All weekend Les Pepones had been rehearsing and teasing us with bits of their show, Dylan was so excited. Hailing from the famous circus city of Toulouse, it has become one of the most talked about trapeze shows to emerge from Europe in recent years. A comic tale through breathtaking swings, catches and somersaults all to swing music. With a cast of nine ‘voltigeurs’ and ‘porters’ performing the hour-long show thirty feet above the audience it was an incredible show and the children loved every second of it. Definitely a highlight of the festival for us.
When the show finished we went our different ways, Mr Lane went off to watch Rodriguez on the main stage. I would’ve loved to have seen him too but Dylan and I went to watch the Angel Gardens fire show in the Kid’s area instead. We’ve seen a few fire shows this summer at festivals but this one was the best we have seen: children clapped and cheered with delight and it was a really special moment being cuddled up to Dylan watching. I cannot thank Angel and her team enough for making such special memories.
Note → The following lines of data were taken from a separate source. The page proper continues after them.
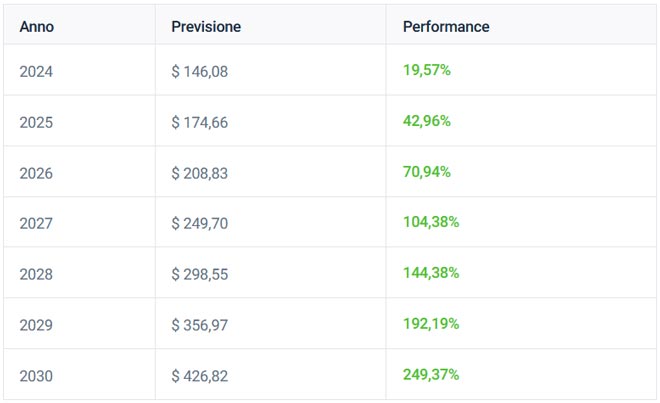
Task: Select the $ 146,08 forecast cell
Action: (x=200, y=71)
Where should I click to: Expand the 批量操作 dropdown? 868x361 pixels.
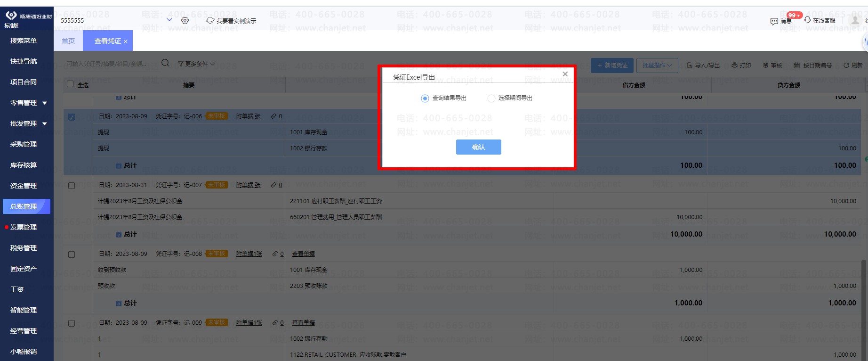click(657, 66)
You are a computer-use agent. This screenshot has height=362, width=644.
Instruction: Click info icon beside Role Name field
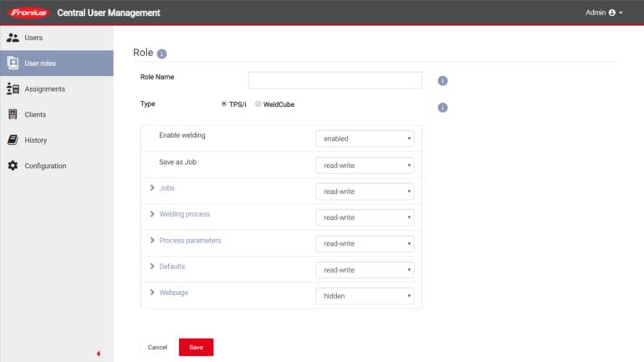click(x=442, y=81)
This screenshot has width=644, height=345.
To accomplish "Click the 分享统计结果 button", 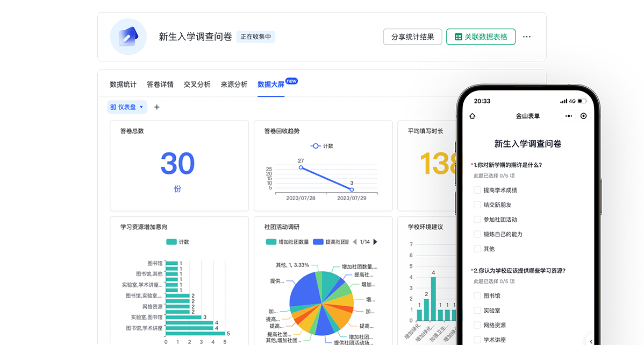I will point(412,37).
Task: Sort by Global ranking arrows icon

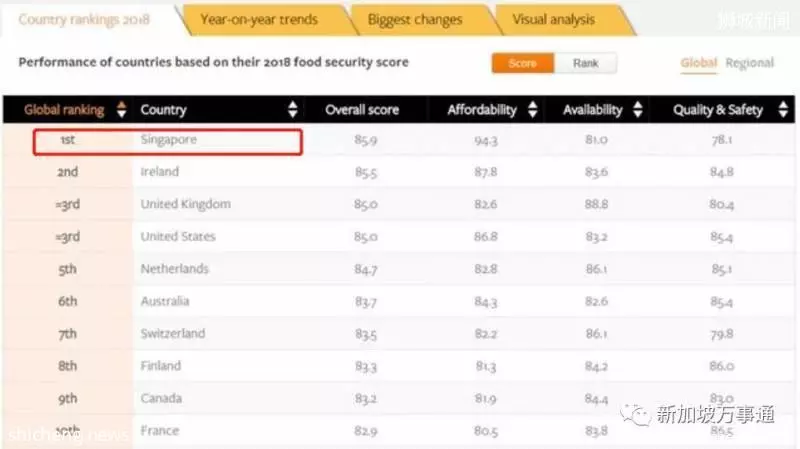Action: (x=121, y=109)
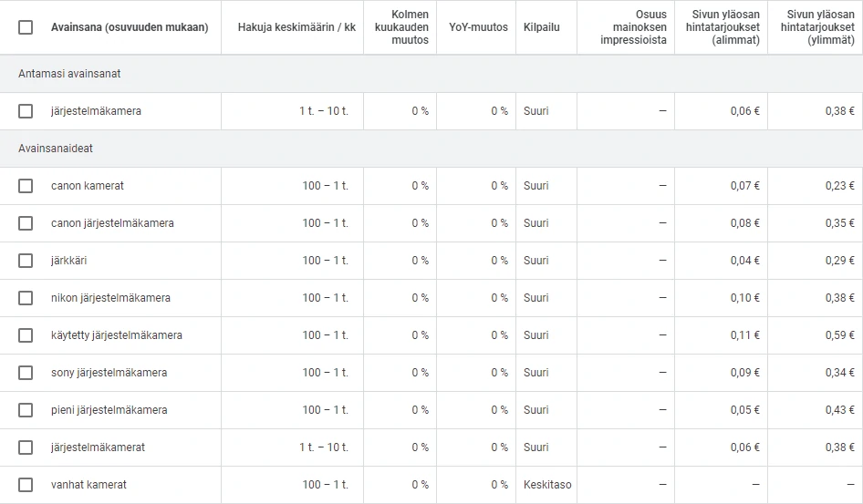Sort by the Avainsana (osuvuuden mukaan) column header
The image size is (863, 504).
click(130, 27)
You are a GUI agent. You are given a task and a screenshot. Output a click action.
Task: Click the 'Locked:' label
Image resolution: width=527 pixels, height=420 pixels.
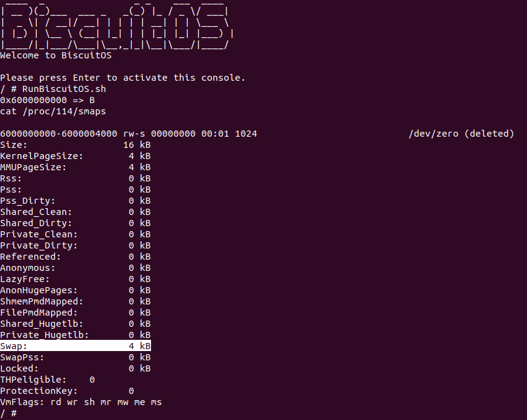pyautogui.click(x=20, y=368)
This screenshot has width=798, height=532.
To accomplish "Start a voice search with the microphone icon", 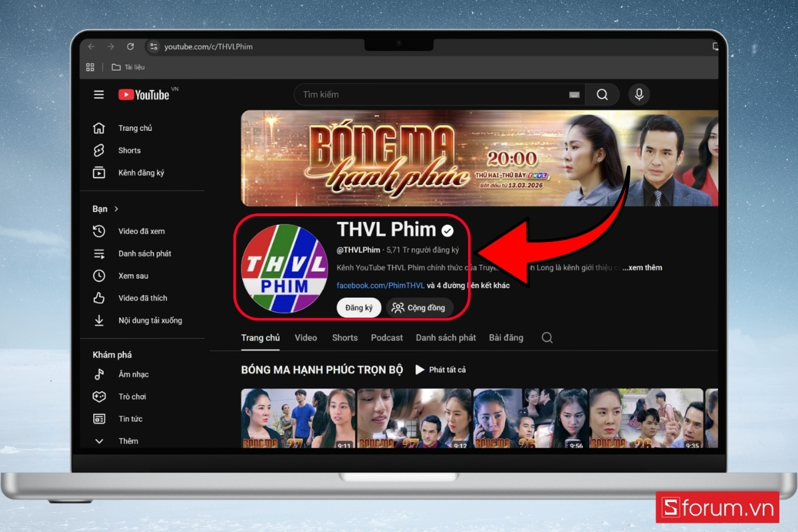I will [638, 94].
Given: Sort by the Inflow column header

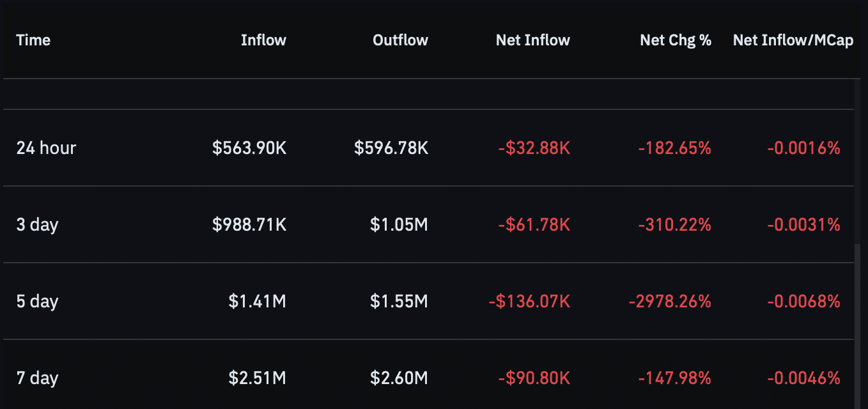Looking at the screenshot, I should tap(263, 40).
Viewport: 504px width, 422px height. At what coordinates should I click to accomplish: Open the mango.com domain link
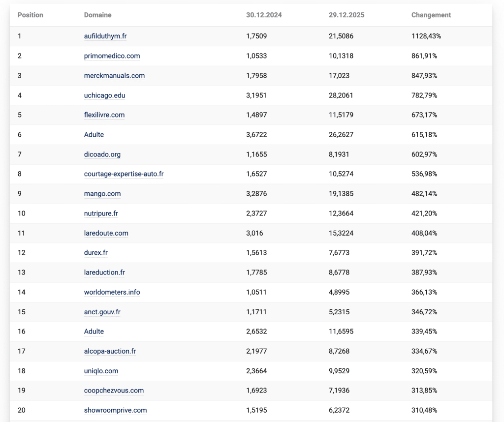click(x=102, y=194)
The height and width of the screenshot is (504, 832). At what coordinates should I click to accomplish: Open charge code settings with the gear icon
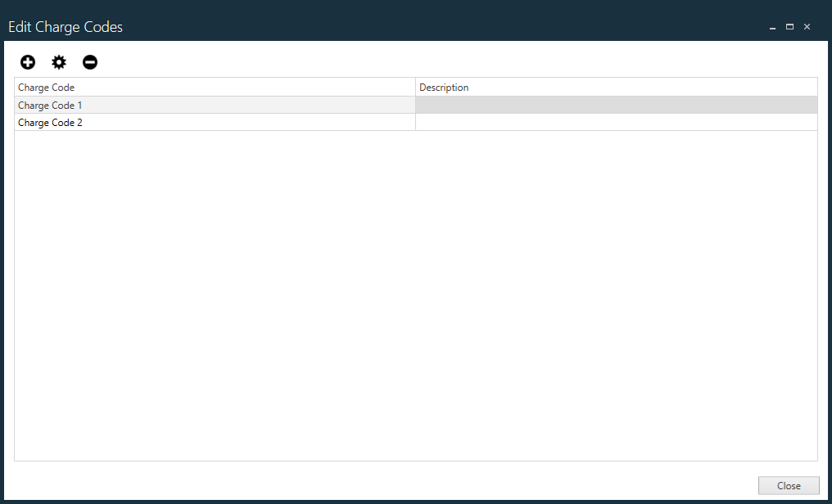pyautogui.click(x=59, y=62)
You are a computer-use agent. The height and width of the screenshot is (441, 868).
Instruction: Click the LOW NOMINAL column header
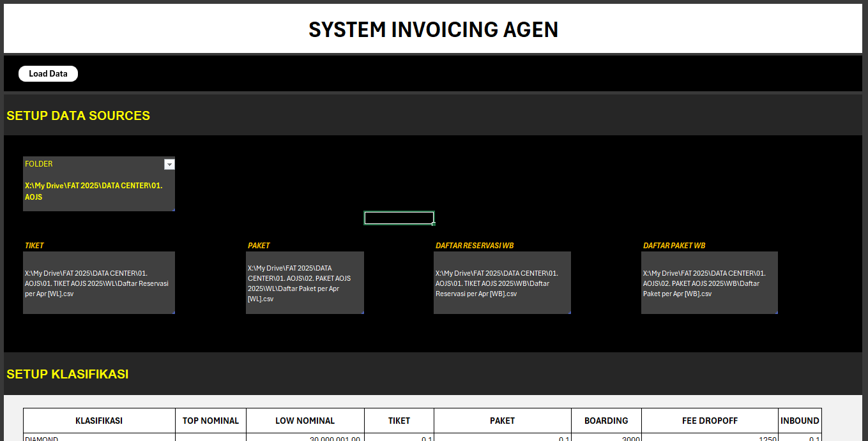click(305, 421)
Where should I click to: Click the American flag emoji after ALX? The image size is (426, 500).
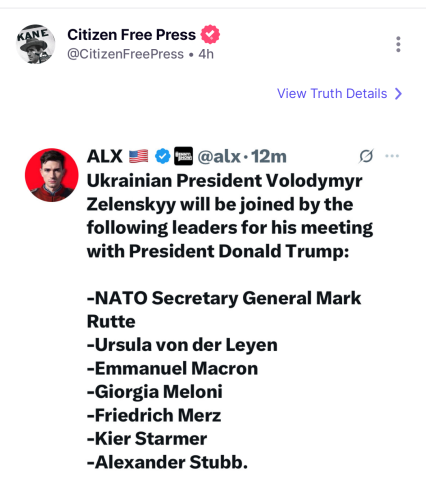tap(139, 156)
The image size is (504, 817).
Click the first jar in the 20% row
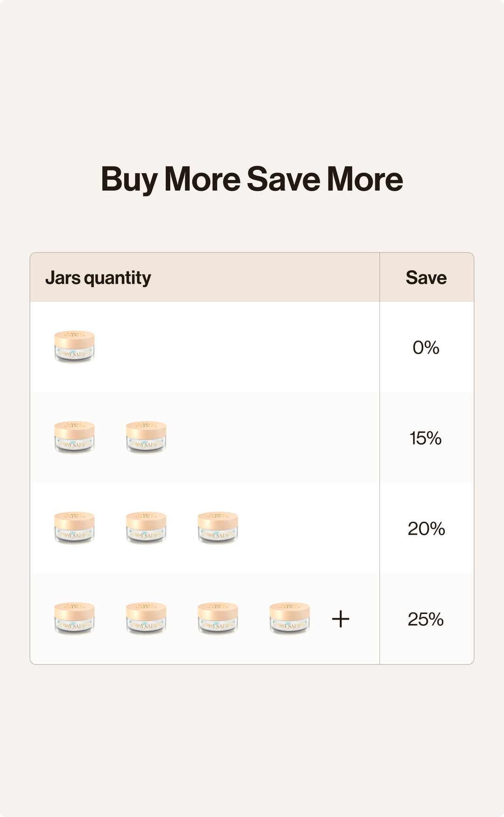pos(74,528)
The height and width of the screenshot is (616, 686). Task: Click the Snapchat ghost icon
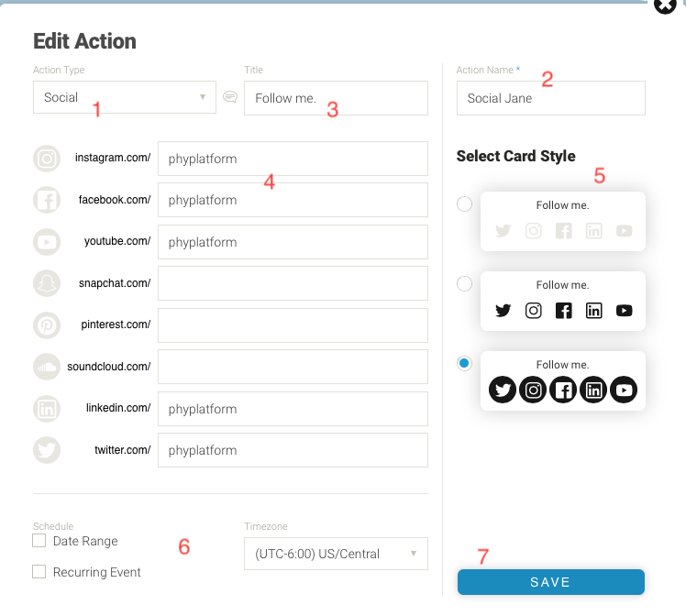[x=47, y=283]
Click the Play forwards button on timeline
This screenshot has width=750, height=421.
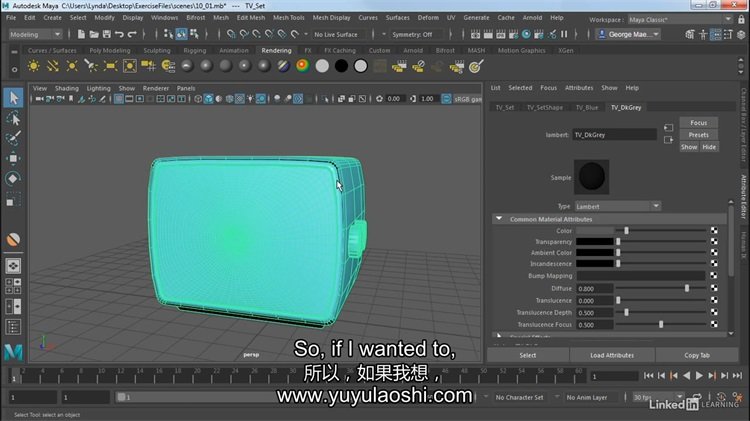coord(699,377)
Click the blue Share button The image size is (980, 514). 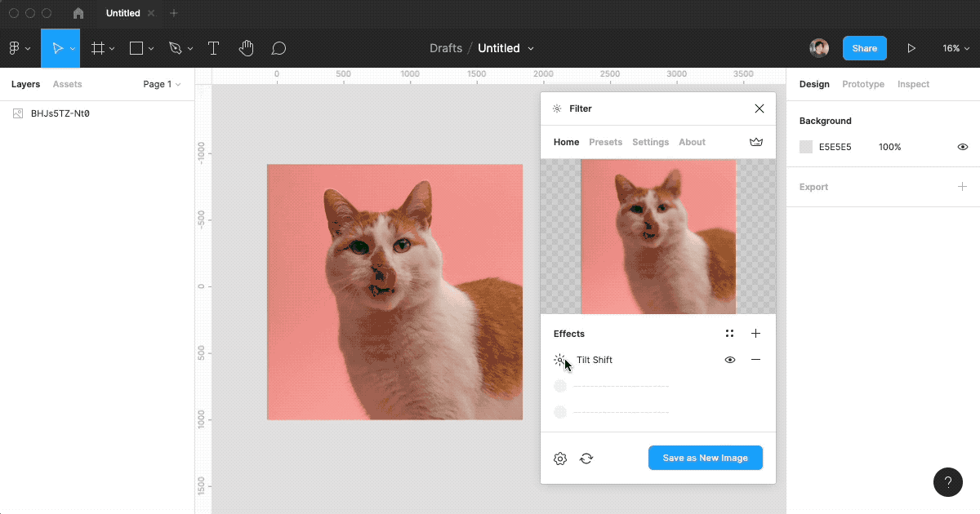(864, 48)
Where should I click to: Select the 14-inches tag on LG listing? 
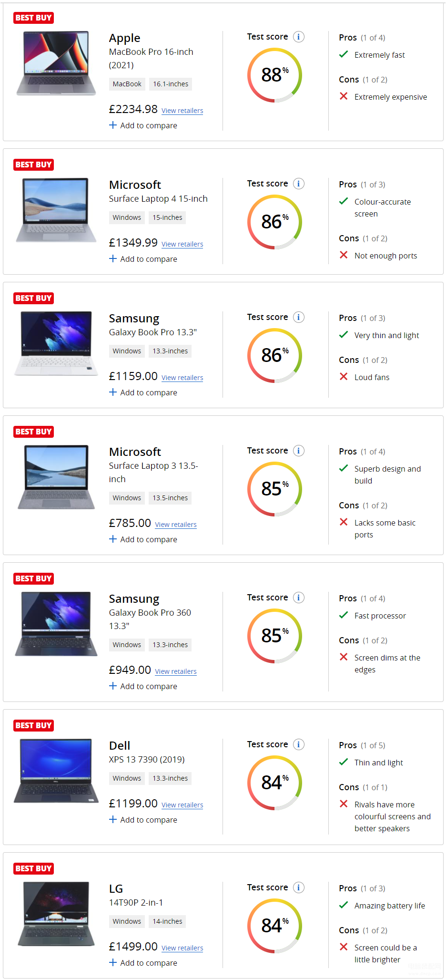167,921
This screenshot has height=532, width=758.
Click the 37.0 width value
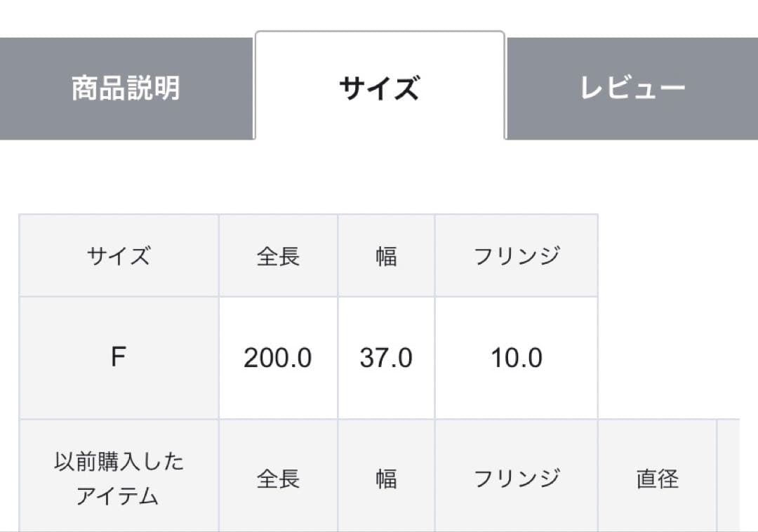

So to sum Wilderness 2013 up, I would first ask the organizers to please not make it any bigger and if it must stay at the size it did this year then please look at the family camping. It has to be in a bigger area next year and please look at the parking – walking that distance from the car park up and down hills with families is really hard going. If it hadn’t been for Mr Trolley I do not know how we would have managed, his team were so helpful and kind in providing the trolley for us to get to and from the car. You can hire the trolley’s over night and your little ones can have a snooze and keep warm whilst you enjoy the evening. We would of been lost without the trolley to get us to and from the site this year.
If I had any suggestion for change next year maybe look at the amount of ways in and out of the kids area to cut down on people trying to use it as a short cut, it was very easy for little ones to wander off out of the area due to it being open both ends. Apart from that the area is perfect and you really could spend the whole weekend in it and be thoroughly entertained.